Photography, Software, Tech
12 Comments »

Posted by RedYeti

GR5: Walking The GR5 Using Google Street View

06 Apr, 2010

As we walked the GR5, we used a Spot tracker to record way-points along the route. It managed pretty well and only missed one day (oddly, I’m sure it was on…).

As we walked, I had it uploading to a page on the Spot web site so people could track our progress, but sadly it only logged the last seven days of activity. I hadn’t realised that I should have logged in to spotadventures.com and created an “Adventure” so that the way-points could be recorded permanently. The Spot web site, rather like the Spot tracker, doesn’t always have a very intuitive interface.

Luckily though, Google Maps allows you to import several track formats, so in they went. (It only shows 200 track points at any one time; scroll to the bottom of the list of points, in the left hand panel, to see more of them).

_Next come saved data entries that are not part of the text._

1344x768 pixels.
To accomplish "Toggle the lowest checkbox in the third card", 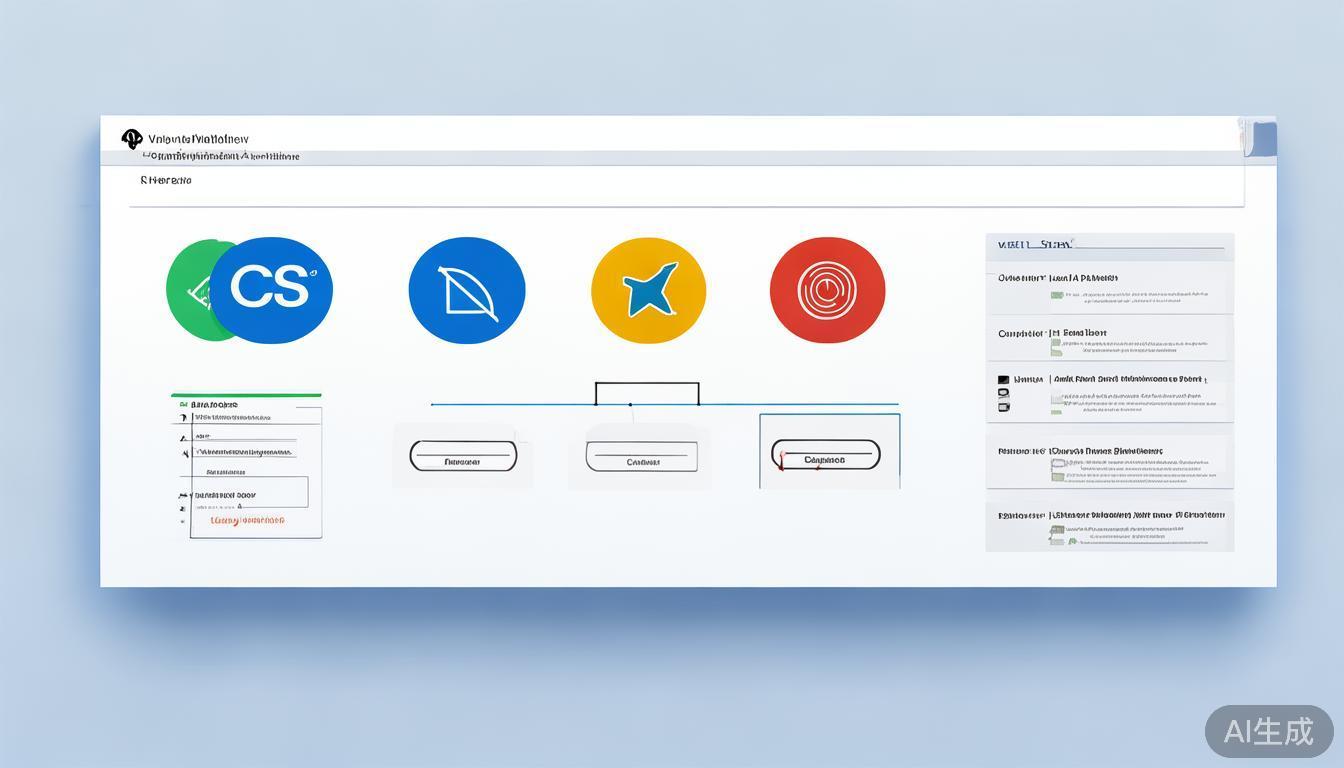I will [1004, 407].

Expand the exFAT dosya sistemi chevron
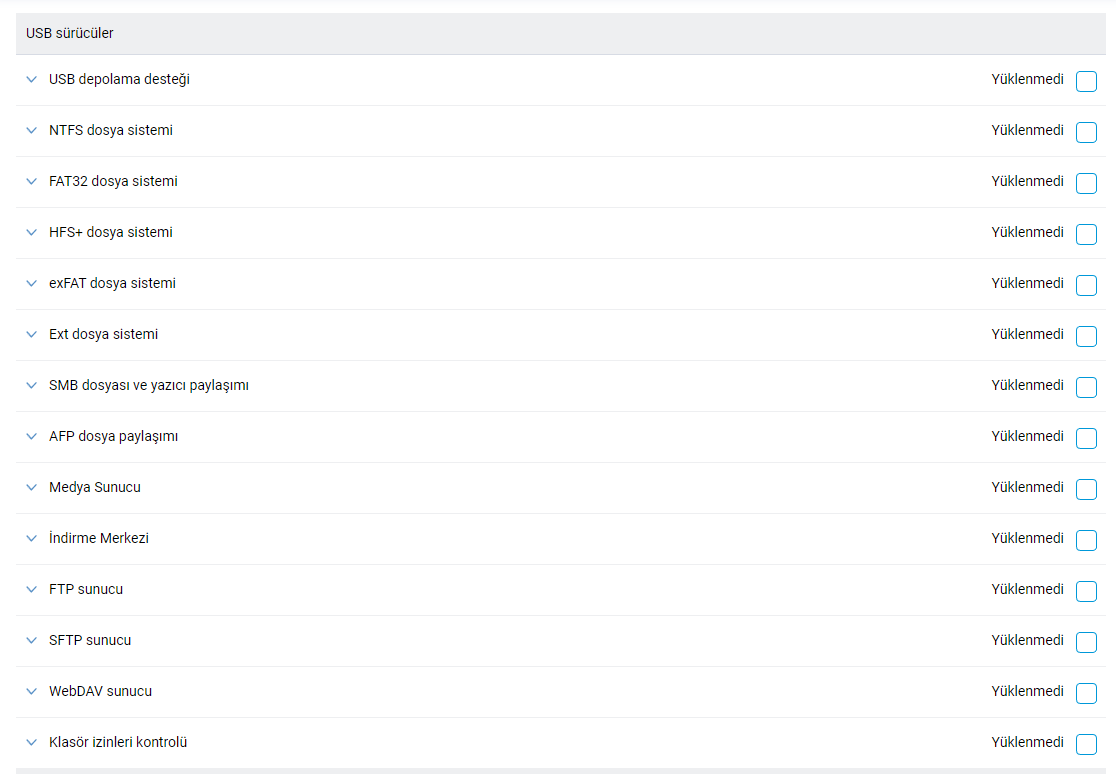(31, 283)
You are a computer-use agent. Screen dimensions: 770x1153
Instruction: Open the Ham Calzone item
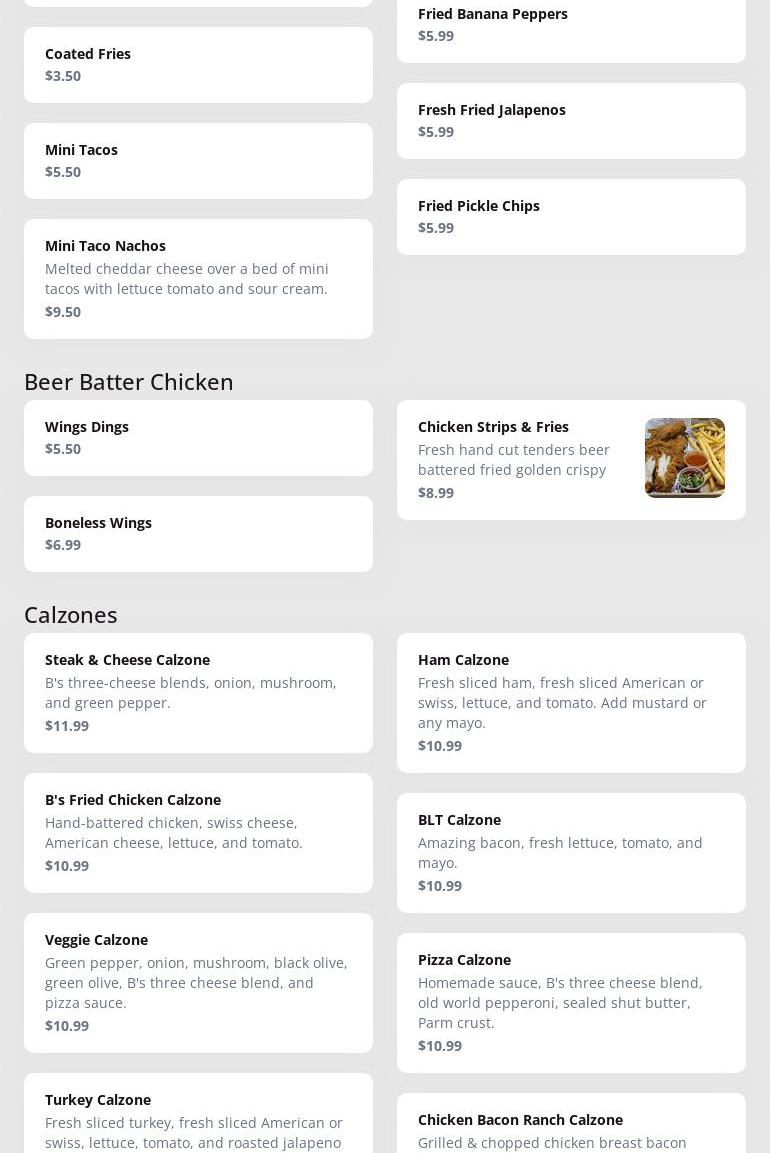(571, 703)
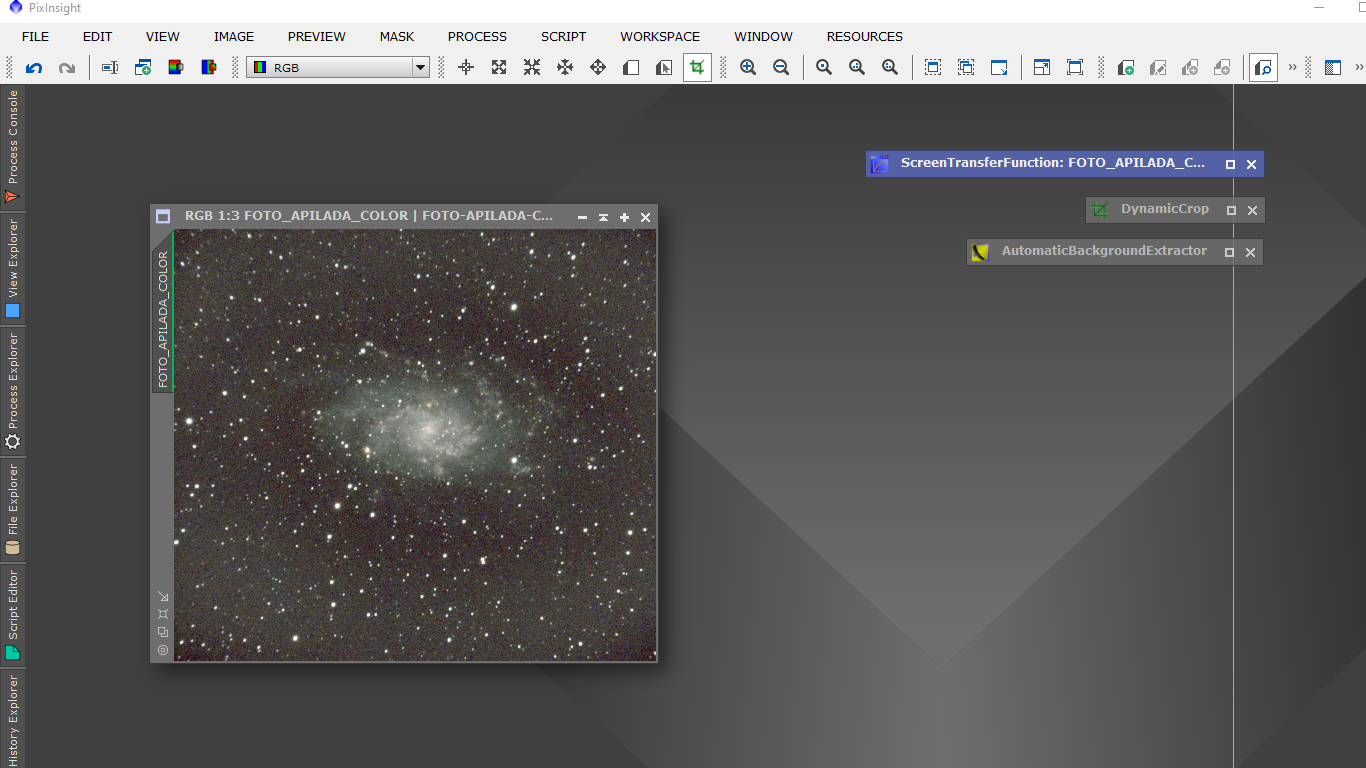Select the FOTO_APILADA_COLOR view tab
The width and height of the screenshot is (1366, 768).
(x=163, y=318)
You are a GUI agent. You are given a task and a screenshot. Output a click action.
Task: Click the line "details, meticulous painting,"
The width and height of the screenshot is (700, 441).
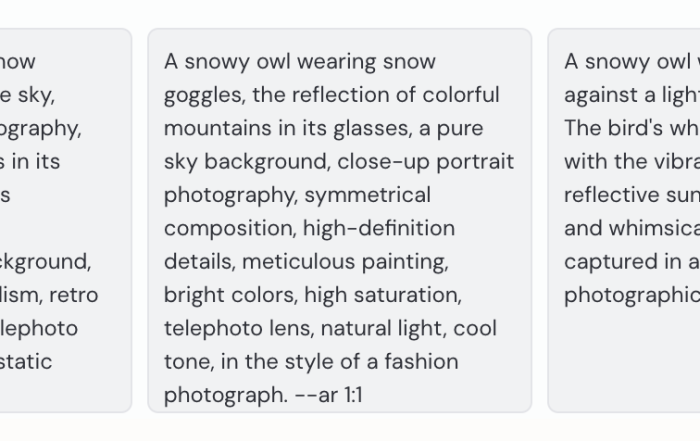pos(306,262)
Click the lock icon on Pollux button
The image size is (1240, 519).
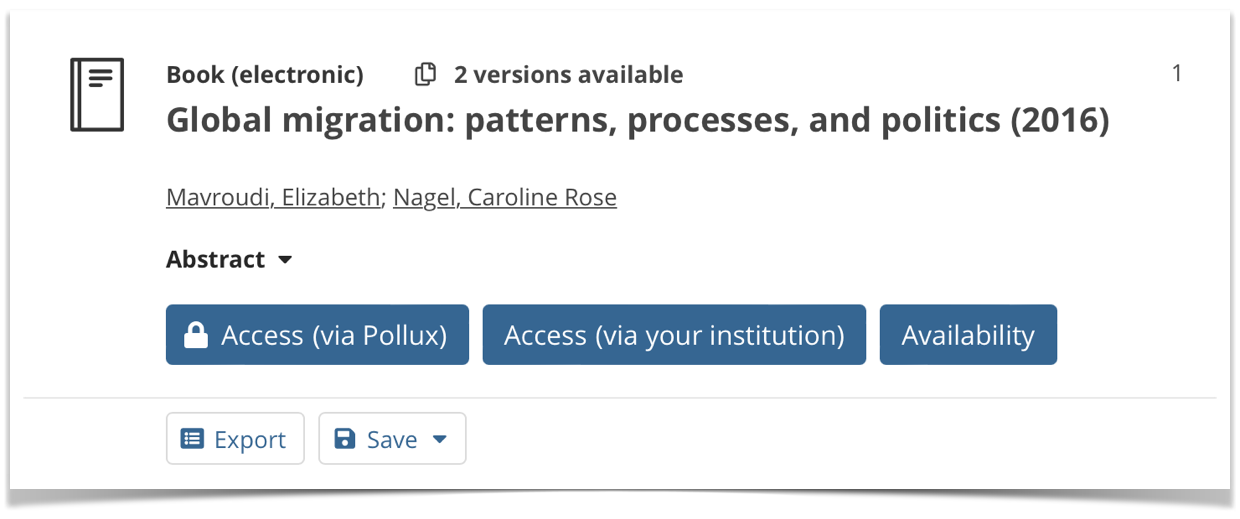point(196,336)
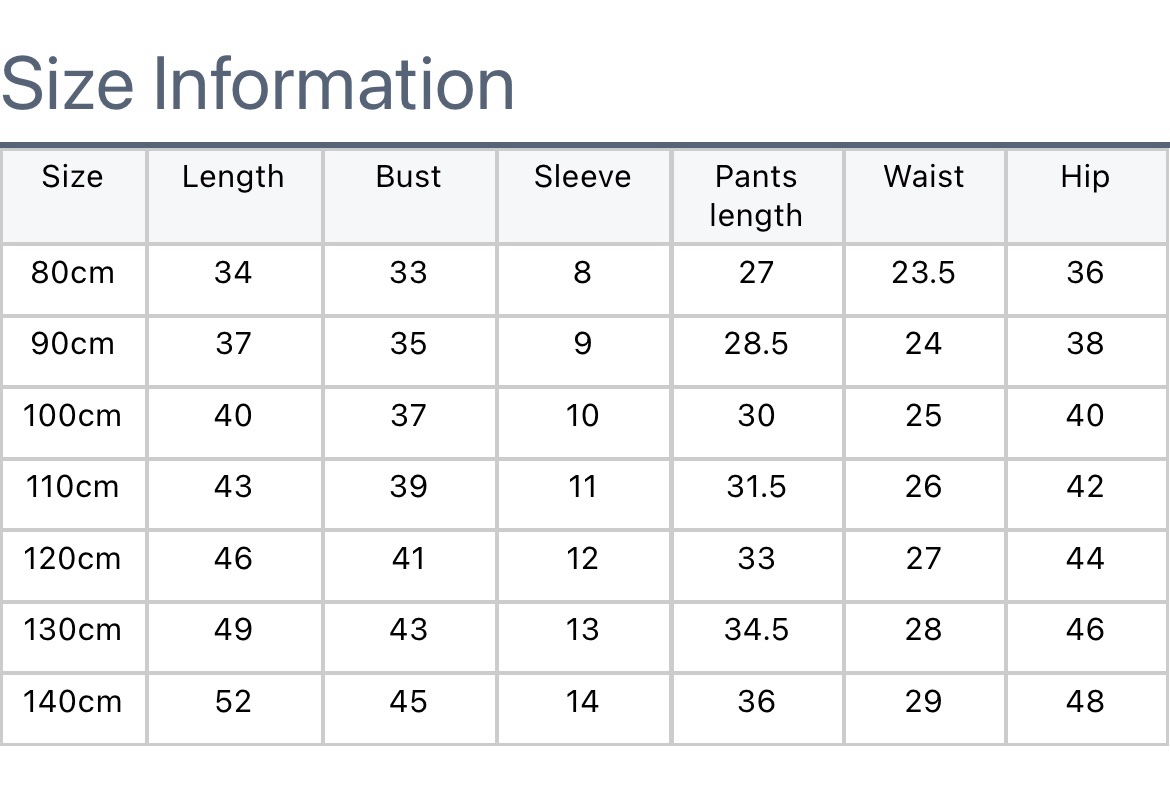This screenshot has width=1170, height=785.
Task: Click the 90cm size row label
Action: click(72, 345)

The great thing is, since Google Street View has arrived in France, you can see a couple of landmark points on the walk in an “interactive” format:

The start of the walk, just by the roofed-over shelter by Lake Geneva.

Our favourite village, St Dalmas le Selvage.

And the end of the walk, on the tiny beach at the edge of the marina in Menton.

In ordinary map view, try left-dragging the little orange man (in the top left, at the end of the scale) and as you wave him about over the map, the roads that have Street View are highlighted in blue.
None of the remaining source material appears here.